Smoking and Eye Health


smoking and eye disorders

Did you know that cigarette smoke contains over 4000 chemicals.  At least 70 of these chemicals are known to cause cancer.  Some of these chemicals include nicotine, formaldehyde, lead, ammonia, benzene and carbon monoxide.

Smoking is the leading preventable cause of death.  Smoking harms all areas and organs of the body, not only does it cause cancer and heart disease but it can also affect your eye health.

Here are some eye disorders associated with smoking:

1.  Smoking and Macular Degeneration

Smoking increases the risk of developing macular degeneration.  Research has shown that you are three times more likely to develop macular degeneration than someone that doesn’t smoke.  People that don’t smoke may develop macular degeneration through passive smoking.

2.  Smoking and Cataracts

People that smoke are at great risk of developing cataracts compared to non smokers.   Research shows that the more you smoke the greater the likelihood of developing cataracts.

· · ·

Translate this sentence from the smoking and eye health text into Spanish: "Smoking increases the risk of developing macular degeneration."

- _Raw data_
· · ·

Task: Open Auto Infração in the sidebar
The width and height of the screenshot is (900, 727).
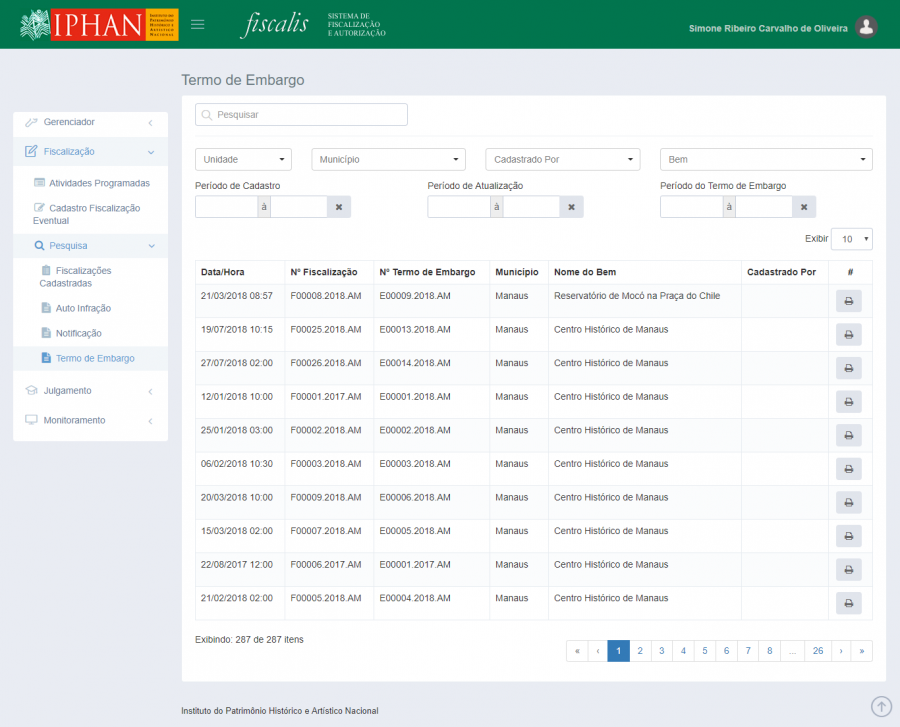Action: tap(83, 308)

· · ·

- _Reply_
Fumar aumenta el riesgo de desarrollar degeneración macular.